Cinq personnes ont perdu la vie, dont quatre membres d’une même famille originaire de l’Ouest du Cameroun, venus célébrer une dot dans le village Manga, dans l’arrondissement de Ngoro, département du Mbam-et-Kim.
Les faits
Ce dimanche entre 11h30 et 12h00, le groupe de retour de la cérémonie arrive sur la rive du fleuve Mbam, à bord de trois véhicules — deux pickups et une Toyota Yaris. Là, une mauvaise surprise les attend : le bac est en panne, une fois de plus.
Attirés par un îlot visible depuis la rive, neuf membres du groupe décident d’emprunter la pirogue d’un certain Ambatta pour rejoindre ce site touristique de fortune. Quelques minutes après le départ, l’embarcation se renverse au large, sous les yeux impuissants des personnes restées à terre.
Le piroguier prend alors la fuite à la nage, abandonnant ses neuf passagers à leur sort. Ce n’est qu’après les cris des riverains qu’une chaloupe appartenant à un nommé Abou est mobilisée pour les secours. Cinq naufragés sont repêchés vivants. Quatre autres disparaissent dans les profondeurs du Mbam.
Les éléments de la Gendarmerie nationale n’arrivent sur les lieux que deux heures plus tard, avant d’ouvrir une enquête. Pendant ce temps, selon des témoins, la famille hôte procède à des prières et des rites traditionnels pour que les corps remontent à la surface.

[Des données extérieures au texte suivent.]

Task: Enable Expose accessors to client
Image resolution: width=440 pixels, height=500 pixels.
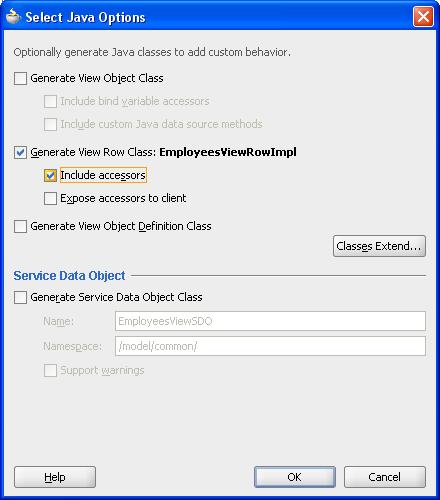Action: [50, 198]
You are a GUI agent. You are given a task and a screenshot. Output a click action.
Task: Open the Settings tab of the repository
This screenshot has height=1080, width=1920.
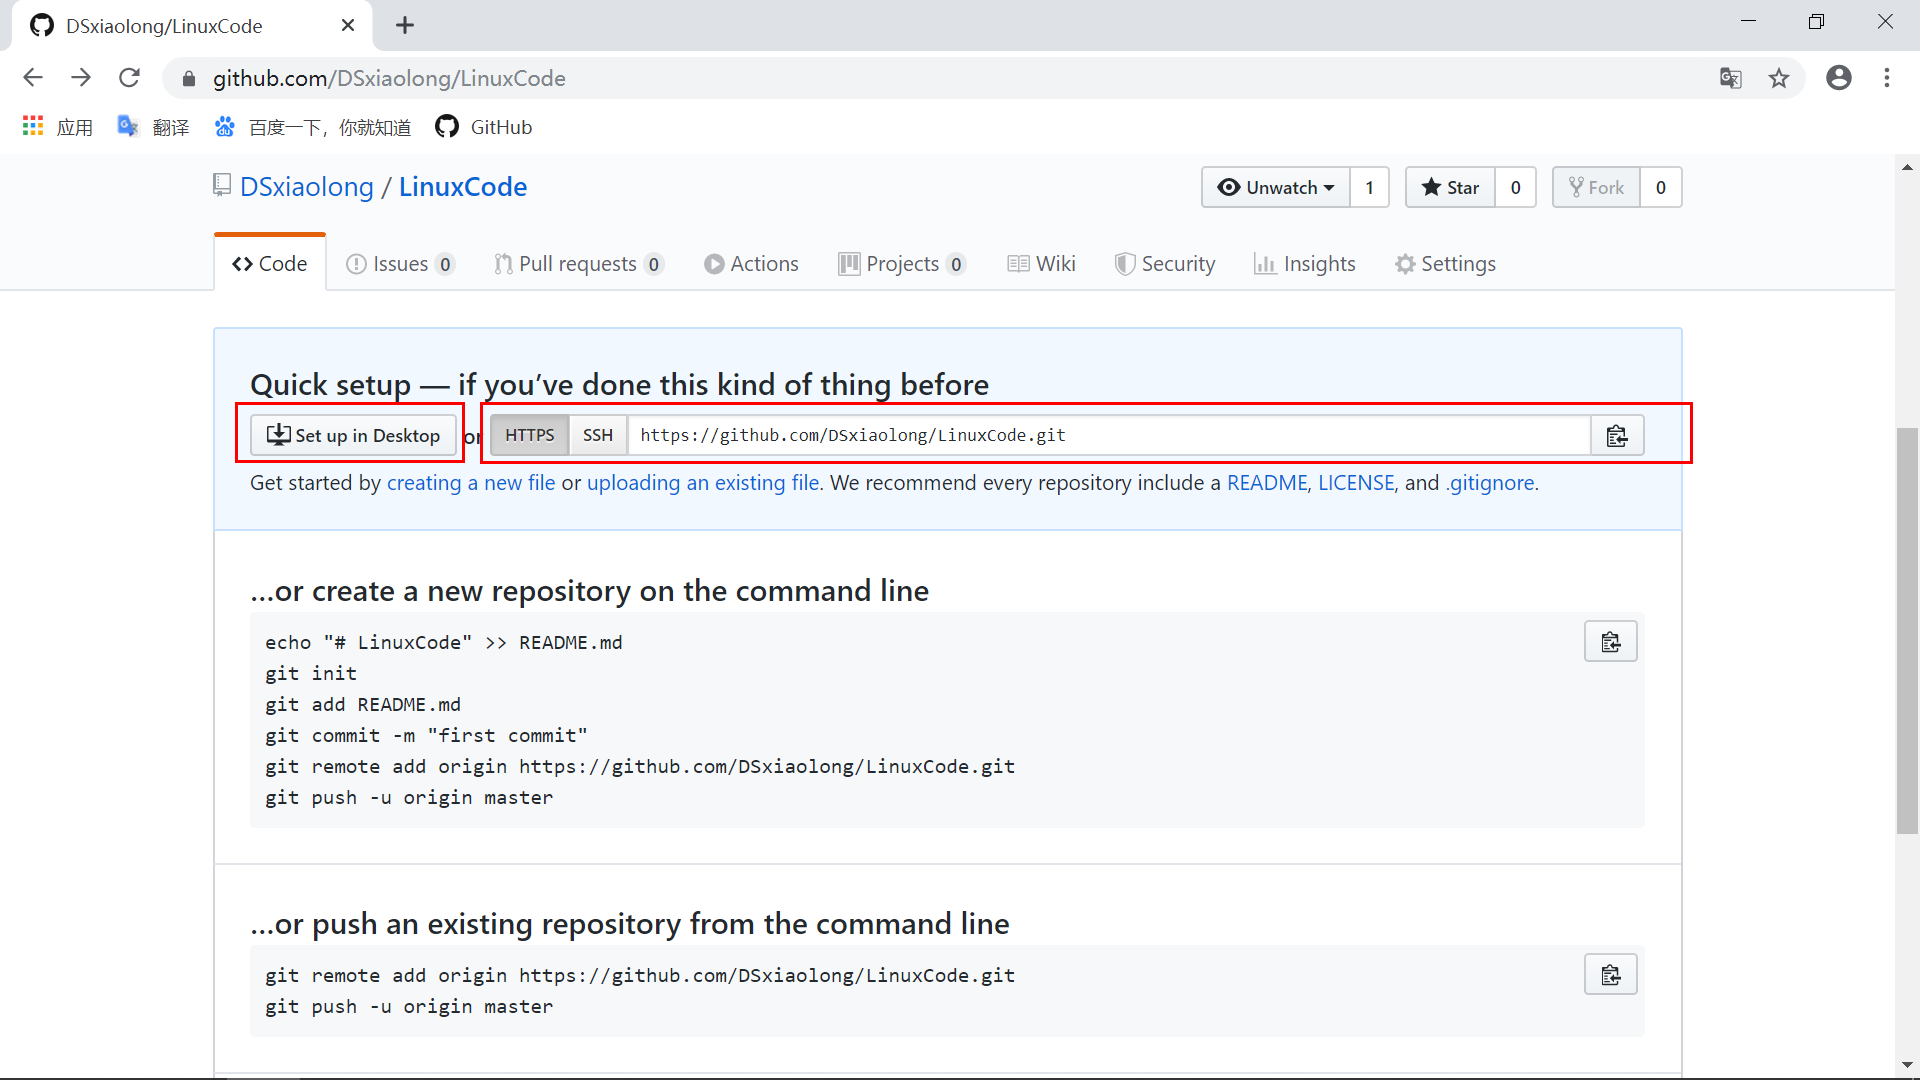pos(1445,264)
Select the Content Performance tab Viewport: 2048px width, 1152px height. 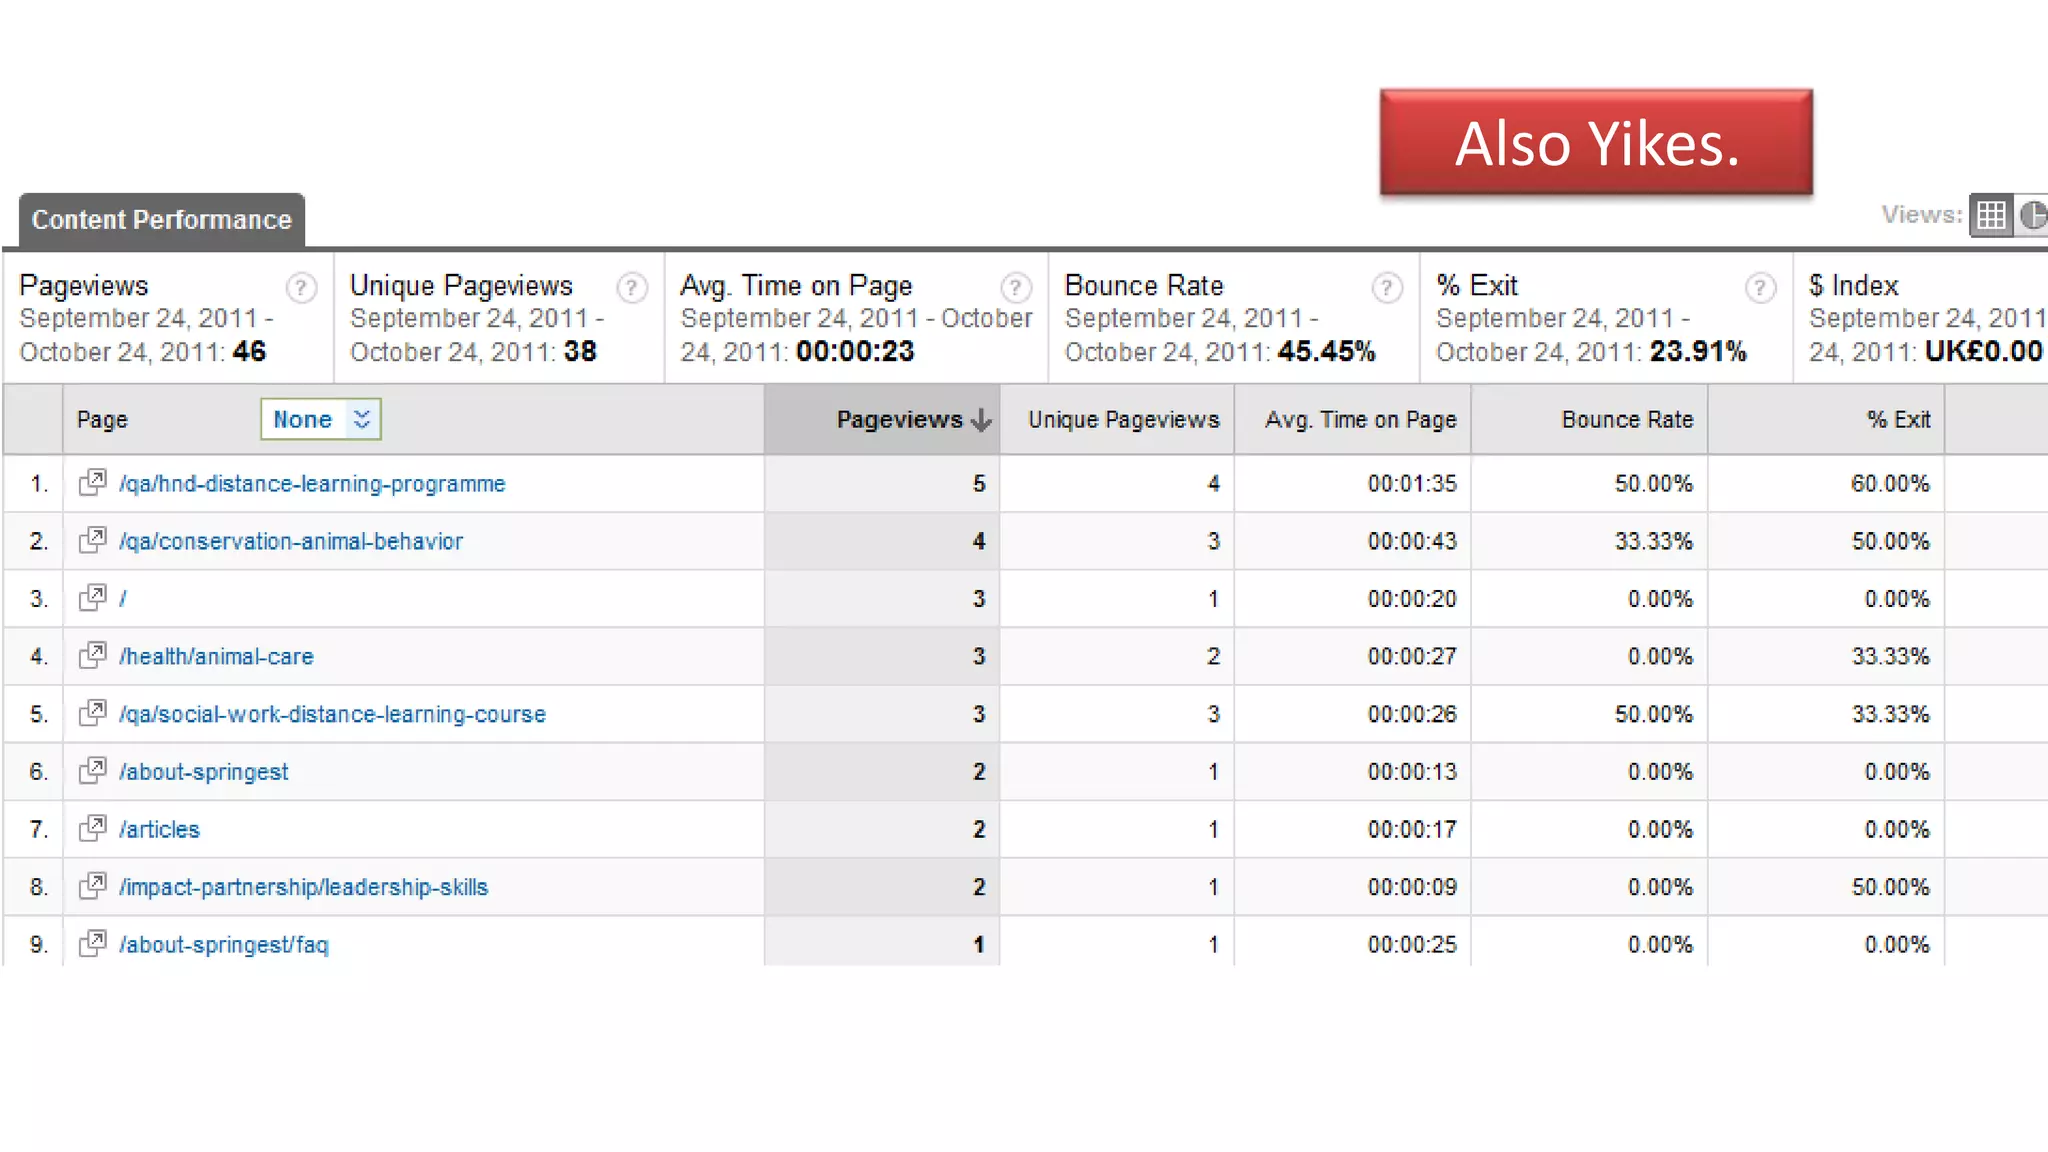pos(161,220)
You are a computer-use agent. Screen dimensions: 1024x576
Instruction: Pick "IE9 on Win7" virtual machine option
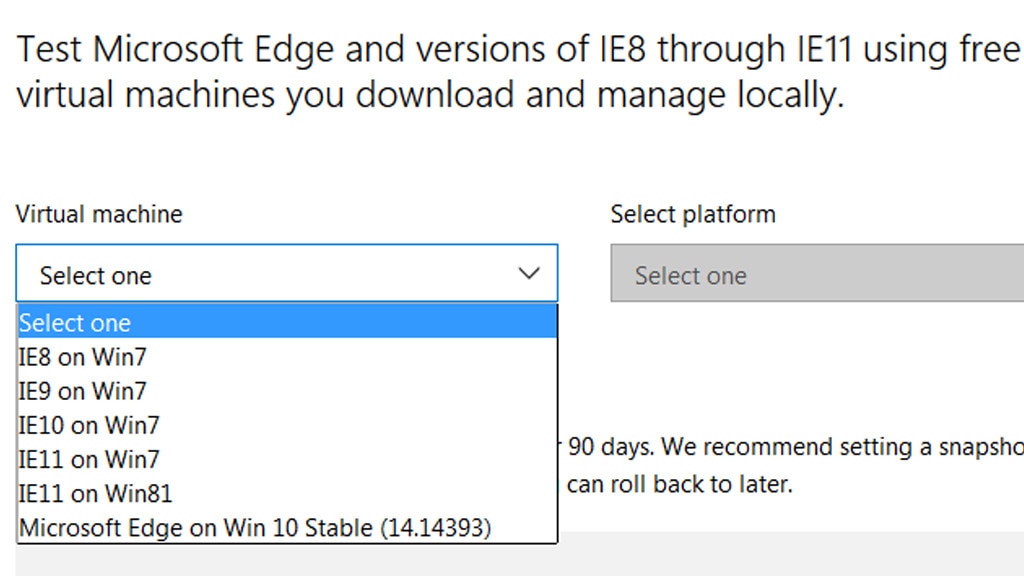(82, 391)
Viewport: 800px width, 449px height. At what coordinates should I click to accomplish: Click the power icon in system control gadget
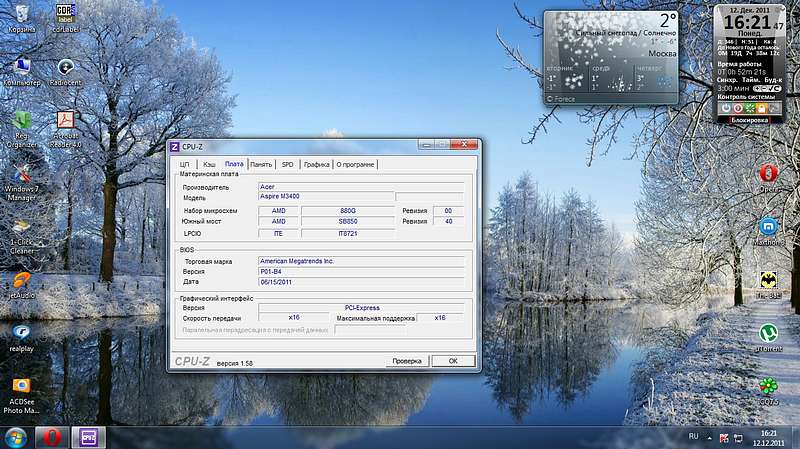point(726,108)
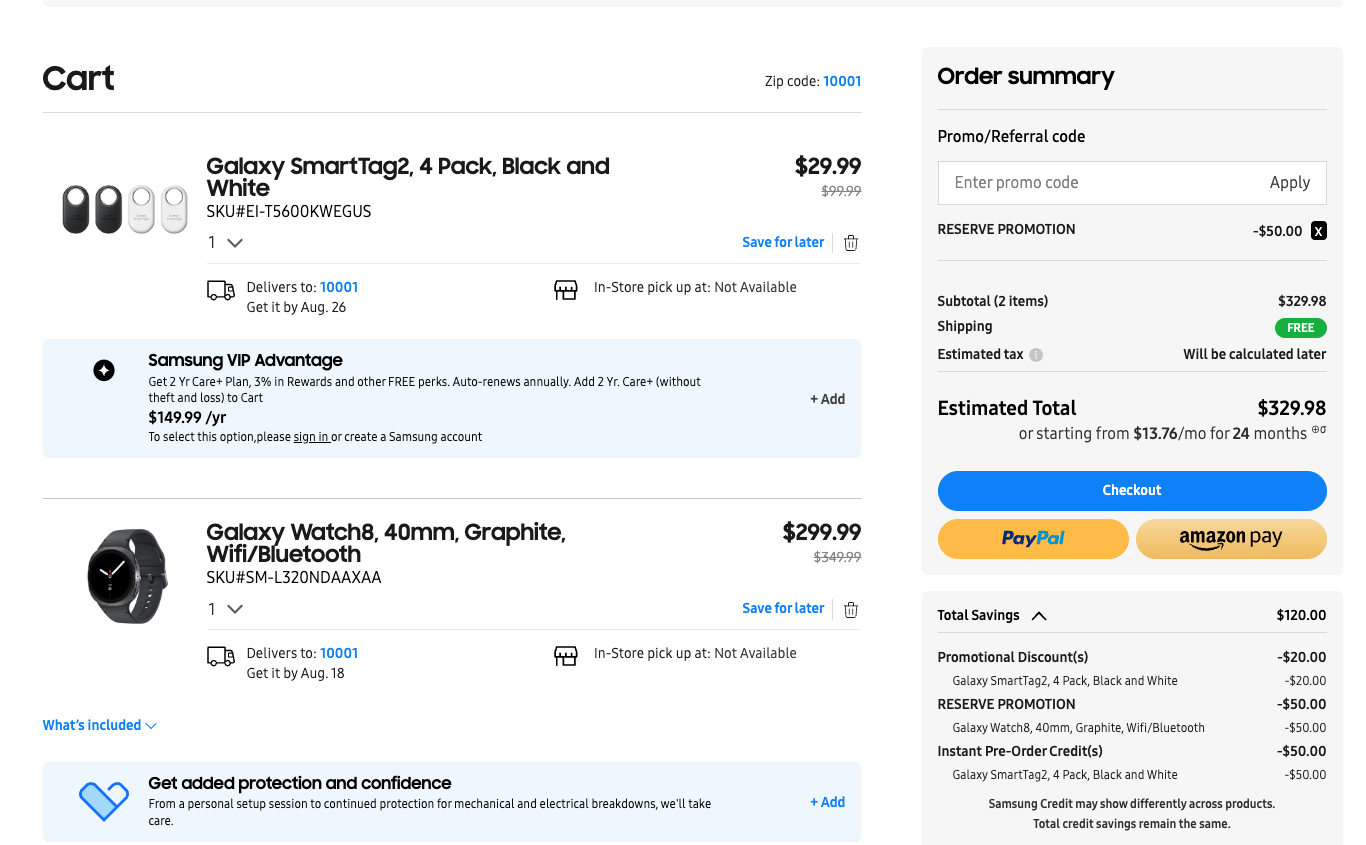Click the trash icon for Galaxy SmartTag2

(850, 242)
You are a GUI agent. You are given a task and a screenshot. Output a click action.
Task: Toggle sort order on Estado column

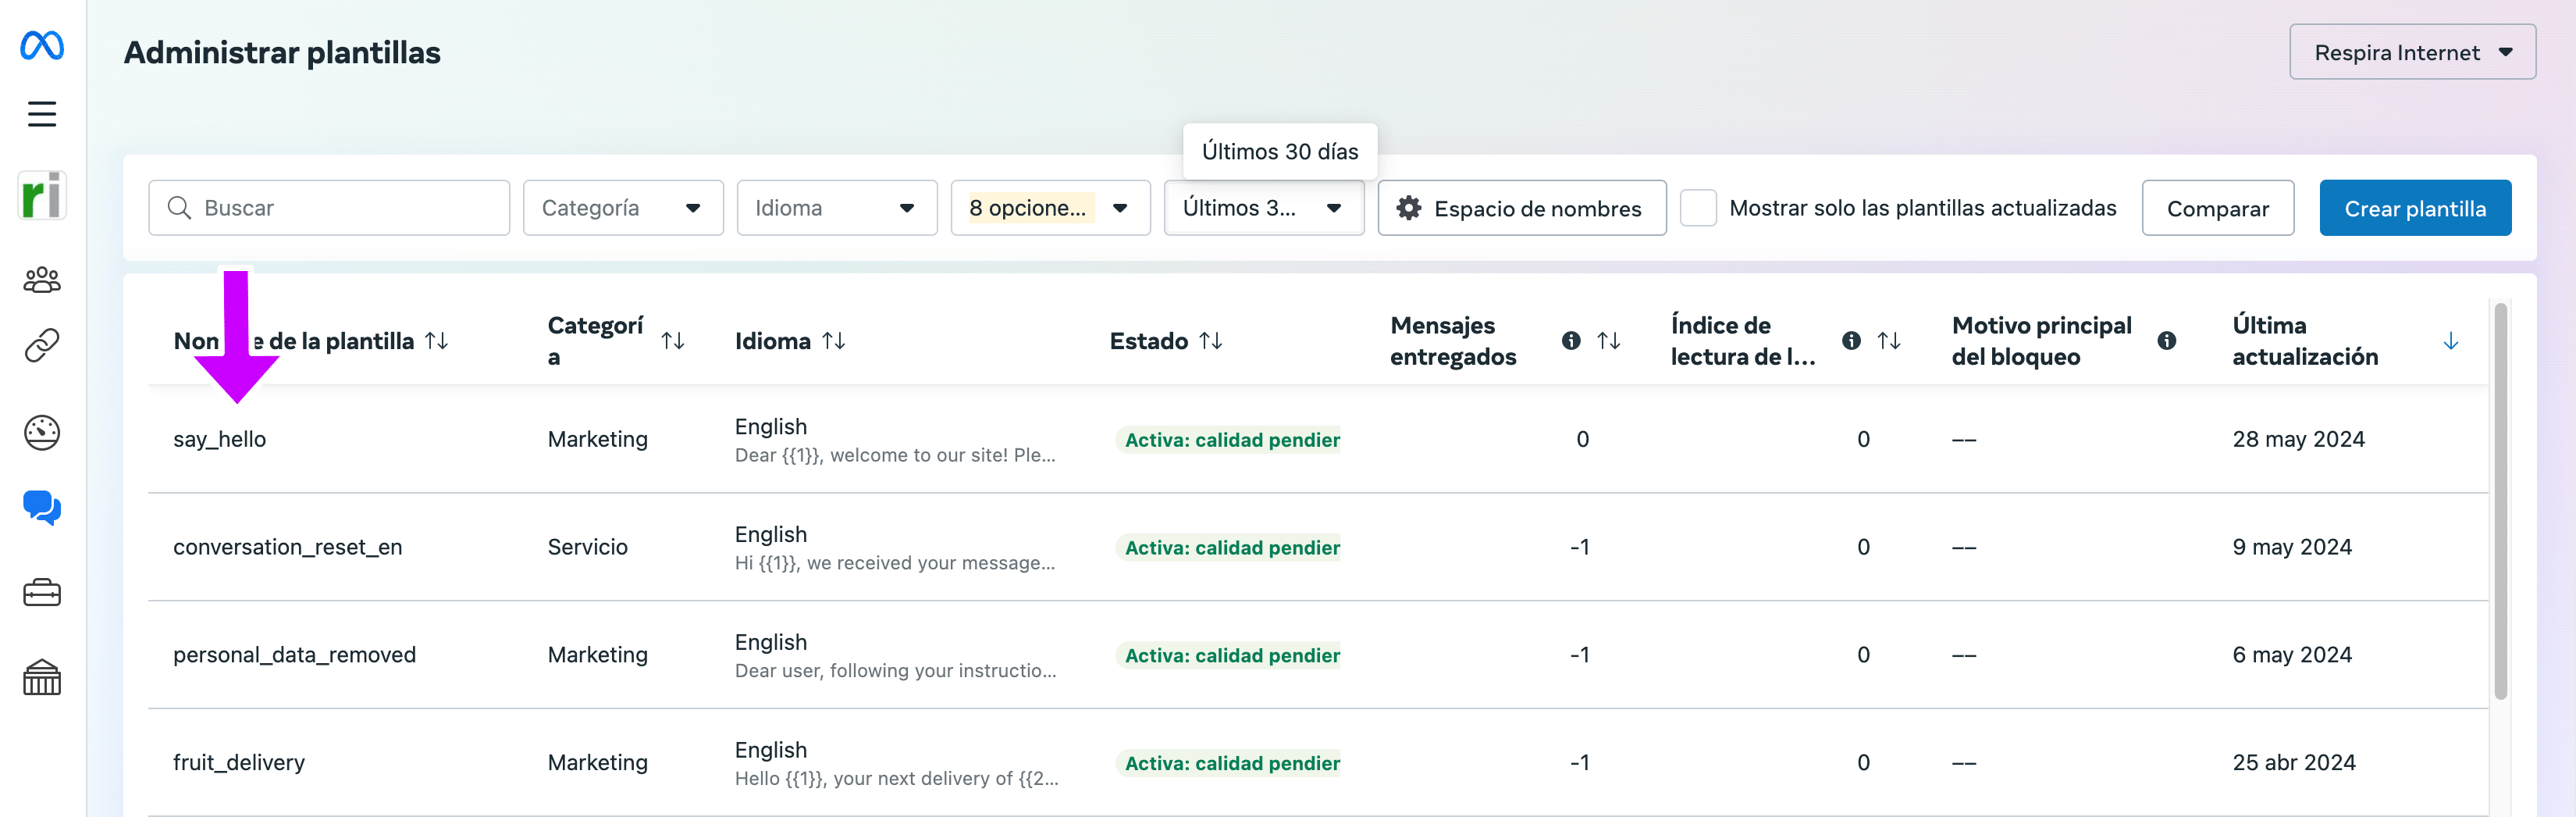[x=1211, y=340]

Le bilan officiel, cinq morts, sept survivants.

Drame annoncé
Ce qui s’est passé à Guerima, à 120 kilomètres de Yaoundé, n’est pas un accident ordinaire. C’est l’aboutissement logique d’une négligence d’État qui dure depuis des décennies.
Le fleuve Mbam constitue la frontière naturelle entre deux des plus importants bassins agricoles de la région du Centre : le Mbam-et-Kim et le Mbam-et-Inoubou. Relier ces deux départements ne repose, à ce jour, sur aucun pont. Seulement sur un bac vieillissant, régulièrement en panne, qui force les populations à risquer leur vie sur des pirogues de fortune.
Depuis l’indépendance du Cameroun en 1960, aucune infrastructure pérenne n’a été construite sur cette traversée vitale. Soixante-cinq ans de promesses non tenues. Soixante-cinq ans pendant lesquels des Camerounais ont traversé ce fleuve au péril de leur vie pour aller aux champs, au marché, à l’école, à une fête de famille.

Faute politique
Ces cinq personnes ne sont pas mortes par fatalité. Elles sont mortes parce qu’un bac en panne n’a pas été réparé à temps. Parce qu’aucun pont n’a jamais été construit. Parce que des décideurs, locaux comme nationaux, ont pendant des années détourné le regard de cette réalité.
La question se pose avec une acuité douloureuse : combien de morts faudra-t-il encore pour que l’État agisse ? Combien de familles devront être brisées avant que ce cycle mortifère de négligence soit enfin interrompu ?
En attendant, une famille de l’Ouest pleure ses morts. Et le fleuve Mbam, indifférent, continue de couler.